A recursive scan of the libs/ directory to collect local *.aar and *.jar files.
The script stores the results in a HashMap<String,String> where the key is the file name and the value is its absolute path.
Automated Migration with jetifier-standalone
Google provides the command‑line tool jetifier-standalone (see https://developer.android.google.cn/tools/jetifier?hl=en) which rewrites the bytecode of an aar / jar to replace Support classes with AndroidX equivalents.
Example command:
jetifier-standalone -i com.heytap.msp_3.1.0.aar -o Hy_com.heytap.msp_3.1.0.aar -l infoThe log contains lines such as TypeRewriter that confirm which classes were rewritten.
Custom Gradle Task Implementation
We added a Gradle extension function hyCheckjetifier() that:
Collects all Maven dependencies from every sub‑project.
Scans the local libs directory for aar / jar files.
Runs jetifier-standalone on each file and captures the output.
Prints the path of any library whose log contains TypeRewriter, indicating that it still uses Support libraries.
Then a custom task hyCheckjetifier is added to the app module:
task("hyCheckjetifier") {
group = "android"
dependsOn("checkJetifier")
doLast {
project.hyCheckjetifier()
}
}Running the task produces a report, e.g.:
cjf-checkjetify : =================================
cjf-checkjetify : Please use jetifier-standalone to remove android.support from below jar/aar:
cjf-checkjetify : =================================
.../stetho-1.5.0.aar
.../captcha-3.4.8.aar
.../hy-wbface-1.1.0.aar
.../open_sdk_3.5.12.2_r97423a8_lite.jarSolution Steps
Upgrade third‑party Maven libraries – e.g. upgrade com.facebook.stetho:stetho from 1.5.0 to 1.6.0, which no longer depends on Support libraries.

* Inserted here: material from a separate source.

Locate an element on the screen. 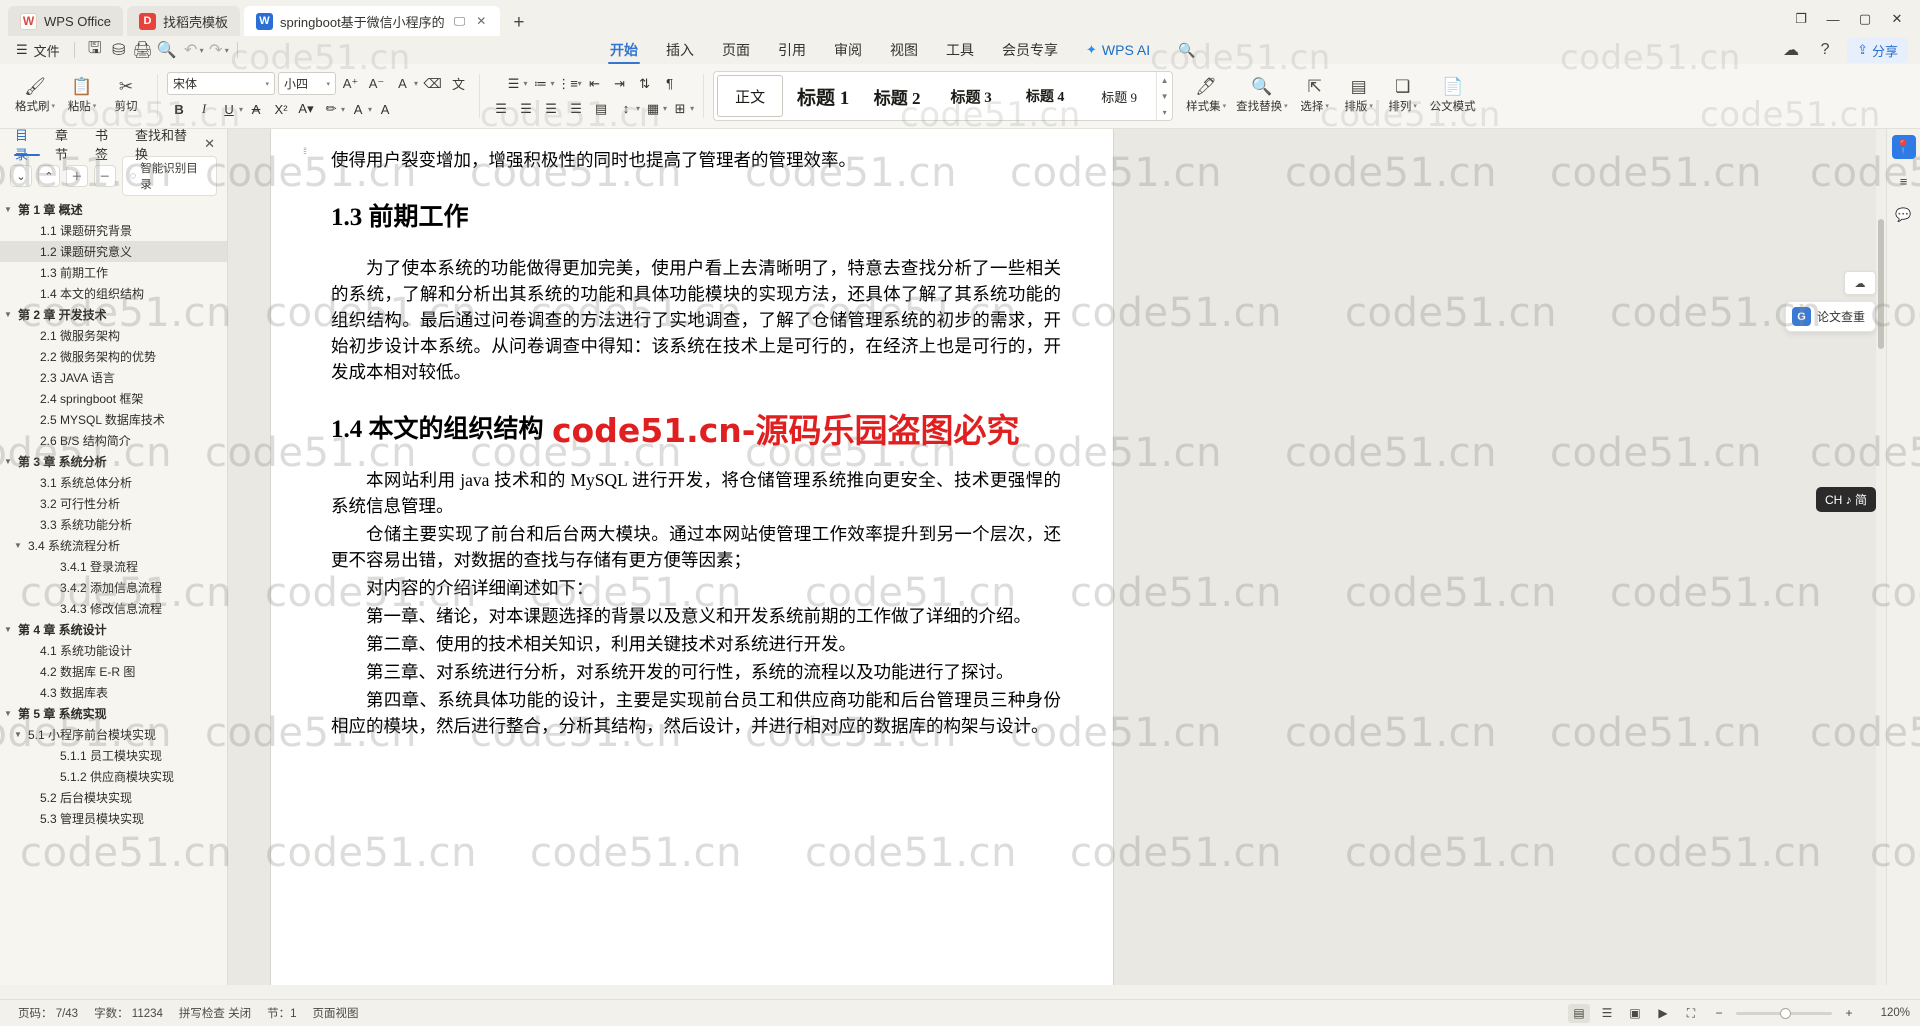 The width and height of the screenshot is (1920, 1026). paste-button: 📋 粘贴 ▾ is located at coordinates (82, 96).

Repackage third‑party libraries – use jetifier-standalone to convert libraries such as captcha-3.4.8.aar to AndroidX, then publish the converted AAR to the internal FoxFriend Maven repository with a proper pom that lists all dependencies.

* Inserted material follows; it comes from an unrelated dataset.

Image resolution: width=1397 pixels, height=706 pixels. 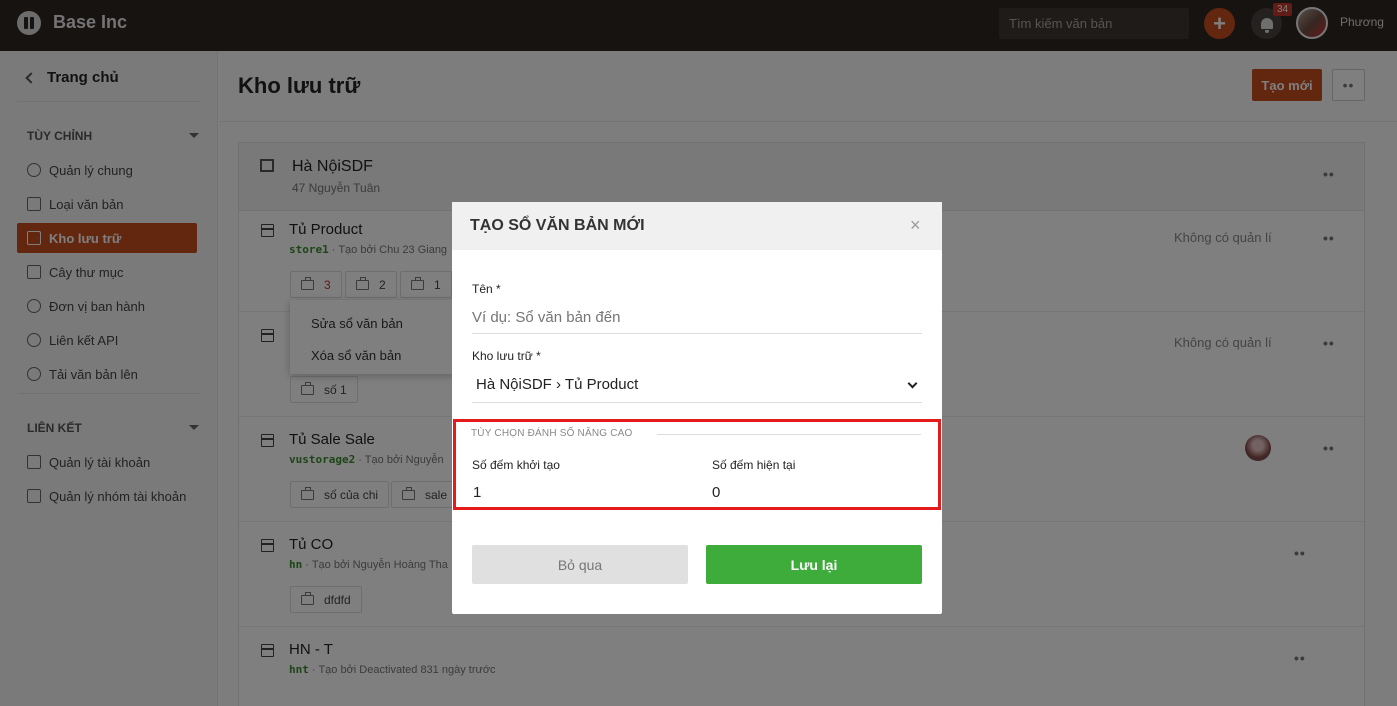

Update internal Maven artifacts – for libraries like hy-wbface, hy-amap, and hy-oppopush, run jetifier-standalone on the original AAR, replace the artifact in the internal Maven repo, and bump the version.
Convert local JARs – run jetifier-standalone on local JARs (e.g. open_sdk_3.5.12.2_r97423a8_lite.jar) and replace them with the generated AndroidX‑compatible versions.
Integrate the check into CI – add the hyCheckjetifier task to the CI pipeline so that every pull request triggers a scan and automatically notifies the commit author of any remaining Support dependencies.
Conclusion
By combining Gradle’s built‑in dependency inspection, custom scripts to locate all bundled binaries, and the jetifier-standalone tool, we can reliably detect hidden Support library usage, migrate those libraries to AndroidX, and prevent future build‑time regressions. The automated CI task ensures early warnings, keeping compilation fast and the app functional.